The SpongeBob pilot is one of the best pilots I've seen because it conveys a strong personality for the character and a strong sensibility for the show overall. It's interesting to remember that the show was not a huge hit immediately. It was just really good and interesting and went along in its own way for a while before people noticed it.
— Eric Coleman, Executive in Charge of Production for SpongeBob SquarePants.

Upon its release, "Help Wanted" was viewed in over 2 million households. Furthermore, the episode received generally favorable reviews from media critics. Michael Cavna of The Washington Post ranked "Help Wanted" at No. 3 at his The Top Five SpongeBob Episodes: We Pick 'Em list. Other episodes in the list are "Band Geeks", "Ripped Pants", "Just One Bite" and "Idiot Box". Cavna rewatched the episode in 2009 and said "so much of the style and polish are already in place". Nancy Basile of the About.com said "[The] humor and optimistic essence of SpongeBob is evident even in this first episode." Maxie Zeus of Toon Zone said the episode is a "winner". In an Associated Press article, Frazier Moore lauded the featured song in the episode called "Livin' in the Sunlight, Lovin' in the Moonlight" calling it the "kookie part".
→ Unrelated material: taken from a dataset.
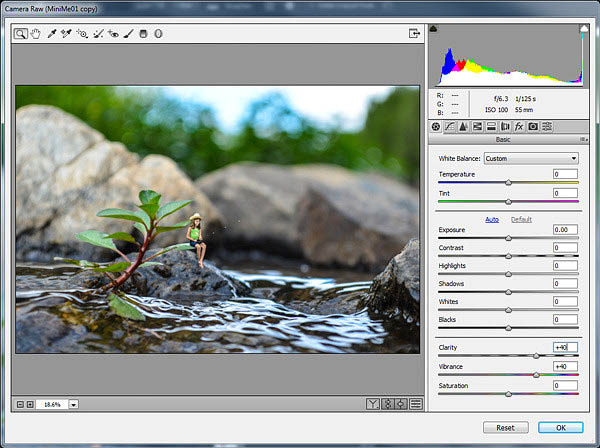Toggle shadow clipping warning in histogram
Image resolution: width=600 pixels, height=448 pixels.
433,29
Writer Kent Osborne considers the episode one of his favorite episodes and calls it "really good". Eric Coleman, vice president of animation development and production at Nickelodeon, lauded the episode and called it "one of the best pilots" because "it conveys a strong personality".

In a DVD review of the first season, Jason Bovberg of the DVD Talk was disappointed on the set, saying "Where is it? This is perhaps the only disappointment of the set. I was a little aggravated by the loooong animated menus that introduce all the characters, one by one, but it's really that missing episode that has me upset." Bovberg described the set as "annoying" for missing the episode. Bill Treadway of the DVD Verdict, on the exclusion of the episode on the DVD, said "It's a small flaw in an otherwise top-notch package." In a DVD review of the third season, Bryan Pope of the DVD Verdict, on the episode as a bonus feature, said: "The most intriguing extra is the series' pilot episode, 'Help Wanted'." He asked in his review "Why to release it now instead of in its natural spot with the first season?" Ultimately, he said, "Regardless, SpongeBob completists will cherish its inclusion here."